Oak View Group and the Bid-Rigging Backstory
Another revealing piece of the trial involved Oak View Group (OVG), a major venue management company. OVG had a deal with Ticketmaster that gave it financial incentives to steer venues toward the platform — a deal it reportedly never disclosed to clients.
In a separate case, OVG’s previous CEO Tim Leiweke faced DOJ accusations of bid-rigging, leading the company to sign a non-prosecution agreement. (Leiweke was later pardoned by President Trump.) Current OVG CEO Chris Granger testified that he didn’t know why the Ticketmaster deal wasn’t disclosed to clients, but admitted “we should have.” Yet he still maintained Ticketmaster is simply the superior product compared to rivals like SeatGeek and AXS.
That kind of testimony captures the central tension of the whole trial.
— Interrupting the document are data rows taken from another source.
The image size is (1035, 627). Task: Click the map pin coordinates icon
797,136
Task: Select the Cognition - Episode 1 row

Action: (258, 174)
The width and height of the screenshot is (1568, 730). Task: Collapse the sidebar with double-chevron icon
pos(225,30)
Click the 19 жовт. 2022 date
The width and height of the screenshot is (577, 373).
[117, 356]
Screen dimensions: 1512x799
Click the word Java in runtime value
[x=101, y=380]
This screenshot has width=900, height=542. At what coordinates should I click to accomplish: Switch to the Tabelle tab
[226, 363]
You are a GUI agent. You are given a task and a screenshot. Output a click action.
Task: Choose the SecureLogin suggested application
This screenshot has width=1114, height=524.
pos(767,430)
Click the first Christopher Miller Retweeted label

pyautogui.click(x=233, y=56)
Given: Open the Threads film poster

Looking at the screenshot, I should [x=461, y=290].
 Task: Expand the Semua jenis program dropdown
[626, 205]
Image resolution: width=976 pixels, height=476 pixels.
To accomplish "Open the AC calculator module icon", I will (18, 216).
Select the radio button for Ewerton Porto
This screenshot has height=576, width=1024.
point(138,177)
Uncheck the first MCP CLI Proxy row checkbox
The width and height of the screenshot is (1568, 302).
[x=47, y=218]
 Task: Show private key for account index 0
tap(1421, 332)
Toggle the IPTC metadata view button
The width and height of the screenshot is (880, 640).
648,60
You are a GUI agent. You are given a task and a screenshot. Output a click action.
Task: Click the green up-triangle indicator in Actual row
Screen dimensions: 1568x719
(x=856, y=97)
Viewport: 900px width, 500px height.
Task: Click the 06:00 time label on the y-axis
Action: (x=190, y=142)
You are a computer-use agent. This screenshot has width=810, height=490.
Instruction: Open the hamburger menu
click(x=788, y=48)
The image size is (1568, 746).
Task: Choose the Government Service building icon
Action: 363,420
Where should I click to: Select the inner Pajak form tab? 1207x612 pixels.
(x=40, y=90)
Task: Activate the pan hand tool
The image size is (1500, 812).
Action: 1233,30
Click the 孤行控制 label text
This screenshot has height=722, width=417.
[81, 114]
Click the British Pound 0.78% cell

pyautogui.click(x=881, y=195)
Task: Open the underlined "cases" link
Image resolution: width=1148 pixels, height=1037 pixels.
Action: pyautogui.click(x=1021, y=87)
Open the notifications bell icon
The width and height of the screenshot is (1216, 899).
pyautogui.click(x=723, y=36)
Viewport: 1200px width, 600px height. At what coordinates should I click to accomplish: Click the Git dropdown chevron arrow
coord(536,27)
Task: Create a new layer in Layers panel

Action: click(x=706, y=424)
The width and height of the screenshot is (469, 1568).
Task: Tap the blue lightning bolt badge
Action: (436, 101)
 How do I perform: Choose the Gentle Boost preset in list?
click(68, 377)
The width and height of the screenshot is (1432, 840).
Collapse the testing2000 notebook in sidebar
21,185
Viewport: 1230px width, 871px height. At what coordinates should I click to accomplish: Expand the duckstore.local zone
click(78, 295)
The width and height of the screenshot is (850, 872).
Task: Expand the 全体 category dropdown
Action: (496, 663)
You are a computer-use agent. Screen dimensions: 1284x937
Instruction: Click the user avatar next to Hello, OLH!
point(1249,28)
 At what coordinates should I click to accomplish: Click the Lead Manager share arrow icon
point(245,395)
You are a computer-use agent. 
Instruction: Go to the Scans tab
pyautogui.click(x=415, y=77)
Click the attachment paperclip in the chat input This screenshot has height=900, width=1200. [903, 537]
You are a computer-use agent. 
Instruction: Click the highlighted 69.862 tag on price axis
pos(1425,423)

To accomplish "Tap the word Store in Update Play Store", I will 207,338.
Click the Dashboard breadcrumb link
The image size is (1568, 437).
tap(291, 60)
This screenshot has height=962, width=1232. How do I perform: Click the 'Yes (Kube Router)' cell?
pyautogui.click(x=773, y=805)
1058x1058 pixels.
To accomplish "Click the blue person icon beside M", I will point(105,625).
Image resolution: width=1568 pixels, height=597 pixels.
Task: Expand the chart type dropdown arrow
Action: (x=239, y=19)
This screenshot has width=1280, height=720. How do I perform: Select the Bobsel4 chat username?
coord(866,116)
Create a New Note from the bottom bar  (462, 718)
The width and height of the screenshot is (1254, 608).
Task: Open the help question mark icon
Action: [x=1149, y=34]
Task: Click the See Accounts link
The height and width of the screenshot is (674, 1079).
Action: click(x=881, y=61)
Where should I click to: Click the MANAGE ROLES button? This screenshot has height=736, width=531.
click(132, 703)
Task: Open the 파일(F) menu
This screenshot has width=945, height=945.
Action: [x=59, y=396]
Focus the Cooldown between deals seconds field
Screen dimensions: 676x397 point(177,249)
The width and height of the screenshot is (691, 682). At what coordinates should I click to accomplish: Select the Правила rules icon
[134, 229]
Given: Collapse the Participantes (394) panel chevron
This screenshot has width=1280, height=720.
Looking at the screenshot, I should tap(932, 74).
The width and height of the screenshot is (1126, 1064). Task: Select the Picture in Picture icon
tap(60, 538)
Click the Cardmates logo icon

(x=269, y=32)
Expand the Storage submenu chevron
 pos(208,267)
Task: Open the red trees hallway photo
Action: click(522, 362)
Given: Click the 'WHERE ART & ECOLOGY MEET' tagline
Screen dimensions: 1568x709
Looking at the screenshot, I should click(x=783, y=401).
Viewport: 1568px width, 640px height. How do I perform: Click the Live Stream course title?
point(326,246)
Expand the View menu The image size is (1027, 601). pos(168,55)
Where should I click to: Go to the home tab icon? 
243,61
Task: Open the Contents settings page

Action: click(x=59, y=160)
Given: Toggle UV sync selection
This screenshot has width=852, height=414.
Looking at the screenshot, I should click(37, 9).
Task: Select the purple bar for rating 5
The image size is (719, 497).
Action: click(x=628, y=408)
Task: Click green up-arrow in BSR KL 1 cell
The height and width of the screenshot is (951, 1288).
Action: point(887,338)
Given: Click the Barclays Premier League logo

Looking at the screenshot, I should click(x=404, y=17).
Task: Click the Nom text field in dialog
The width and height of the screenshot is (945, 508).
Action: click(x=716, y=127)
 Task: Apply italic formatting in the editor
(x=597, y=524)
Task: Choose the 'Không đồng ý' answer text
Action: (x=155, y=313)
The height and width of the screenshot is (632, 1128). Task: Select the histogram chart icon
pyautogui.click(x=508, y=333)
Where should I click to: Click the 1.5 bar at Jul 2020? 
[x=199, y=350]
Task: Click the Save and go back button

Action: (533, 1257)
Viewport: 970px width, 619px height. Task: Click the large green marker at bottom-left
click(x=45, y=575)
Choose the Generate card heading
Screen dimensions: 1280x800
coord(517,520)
Supporters of Ticketmaster argue the platform genuinely wins on merit. Critics say those wins are shaped by incentive structures that tilt the playing field.
Live Nation’s Defense: Competition Is Fierce, Quality Is Real
After the states rested, Live Nation called its own witnesses — and they delivered a notably different picture.

Drake’s manager Adel Nur praised Live Nation as a fair and generous partner, describing multimillion-dollar bonuses and a promoter that went “above and beyond.” Live Nation’s president of touring, Omar Al-joulani, insisted competition for major artists is brutal. He said the company has lost big names like Morgan Wallen and Bruce Springsteen. “I can’t stress telling you how competitive the business is,” he told the jury.
On venue relationships, Rapino pushed back on the idea that Live Nation dictates terms. “I don’t tell the billionaire what to do with his venue. He tells me,” he testified, apparently referring to venue owners. The company’s vice president of commercial strategy, Jennifer Johnson, added that exclusive deals are often something clients actually want — and that such arrangements carry more risk for Ticketmaster, not less.
The Barclays Center Gets a Second Opinion
The jury heard another angle on the Barclays Center story from the arena’s chief entertainment officer, Laurie Jacoby. According to Jacoby, things weren’t running smoothly after Barclays switched from Ticketmaster to SeatGeek. Ticket sale problems emerged for shows by The Strokes and My Chemical Romance. Attracting artists became harder. So the arena switched back to Ticketmaster — not because of threats, but because the other platform wasn’t delivering.
That testimony complicated the states’ narrative. And late in the trial, the states actually chose to voluntarily dismiss their own claim about unlawful exclusive dealing — a notable retreat on one part of the case.
Still, cross-examination of Ticketmaster’s Jennifer Johnson revealed that sales representatives received bonuses for renewing and extending venue contracts, at least through 2024. That kind of incentive structure is exactly what antitrust cases are often about.

What Happens After the Verdict
The jury could deliver its decision within hours or days. And the outcome genuinely matters, regardless of which direction it goes.
If Live Nation wins, the DOJ’s settlement — widely criticized when it was announced — may start to look more reasonable in retrospect. It would also signal that the company’s business practices fall within legal bounds, even if consumers find them infuriating.
But if the states win, the path opens toward something much bigger. A breakup of Live Nation-Ticketmaster is one real possibility — separating the promotion side of the business from the ticketing platform. That would be a seismic shift in how the concert industry operates.
Either way, don’t expect this to end cleanly. Almost certainly, appeals will follow whatever verdict arrives. This trial’s conclusion is really just the beginning of the next chapter in a years-long legal fight over who really controls the music industry.
For fans who’ve grumbled through countless Ticketmaster checkout screens, that chapter can’t come soon enough.